政治

県が潜水調査開始 辺野古沖制限区域内

県の臨時制限区域内での立ち入り調査で潜水作業を開始するダイバー=31日午後3時52分、名護市辺野古沖(諸見里真利撮影)

 県は31日、新基地建設が計画されている名護市辺野古の米軍キャンプ・シュワブ沖の臨時制限区域への立ち入り潜水調査を始めた。

沖縄防衛局が新基地建設作業に伴い、同区域の中で投下したコンクリートブロックが県の岩礁許可区域の外でサンゴ礁を破壊した可能性が高いとして、県がことし2月に立ち入りを国に求めて以降、半年後の調査開始となった。翁長雄志知事は岩礁破砕許可違反を確認した場合、許可の取り消しを「視野に入れる」と表明しており、調査結果はその判断材料となる。調査は9月12日まで行う予定。
 県の調査地点は(1)臨時制限区域の外周付近(2)岩礁破砕許可区域(新基地建設予定地)の周辺(3)ケーソン仮置き場など施工区域―の3区域。県水産課によると31日は(1)のうち制限区域の内側8カ所、外側6カ所の計14カ所で潜水調査した。
 県が破砕許可違反を確認した場合、防衛局に対する破砕許可を取り消したり、同局に原状回復を命じたりすることが想定される。
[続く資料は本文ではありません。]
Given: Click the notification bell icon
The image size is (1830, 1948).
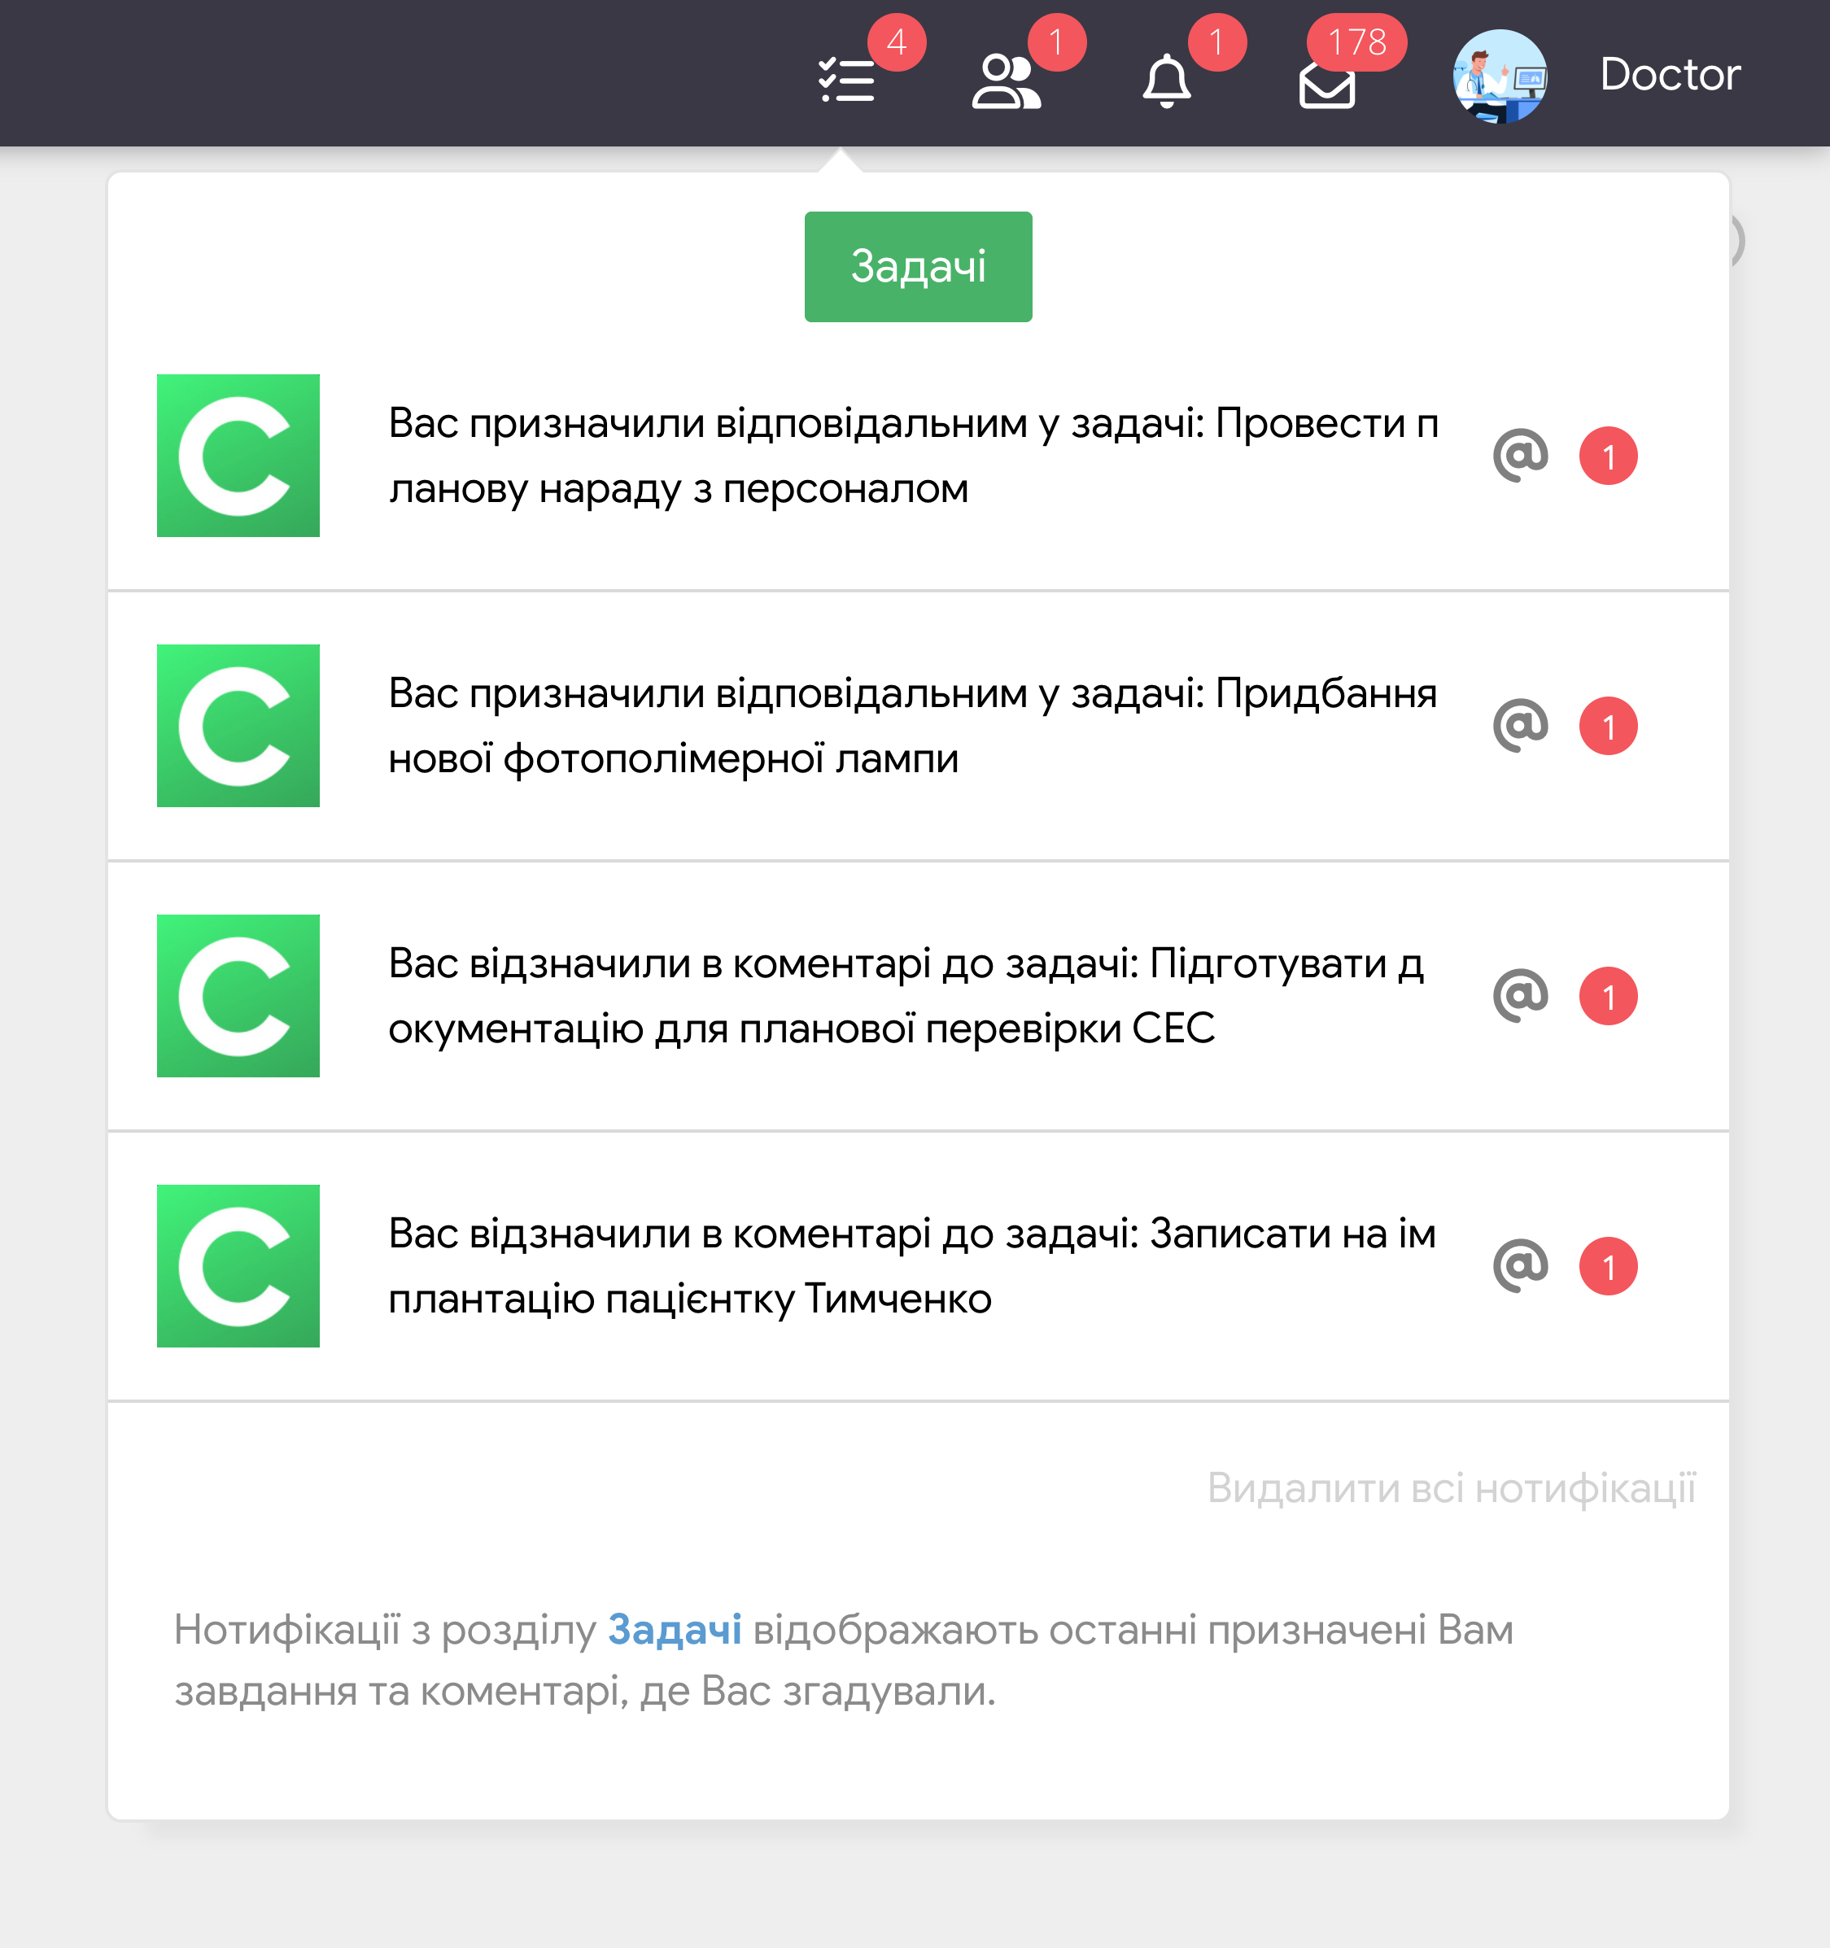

一方、県は岩礁破砕許可違反の有無を確認するまでの間、防衛局が実施している海底ボーリング(掘削)作業などを停止するよう同局に指示しているが、違反が確認されない場合、この指示を取り下げることになる。
 調査開始について翁長知事は31日、「半年間調査を行えなかったことは、違反か否かを判断しなければならならない立場として、遅きに失したと言わざるを得ない」と国の対応を批判した。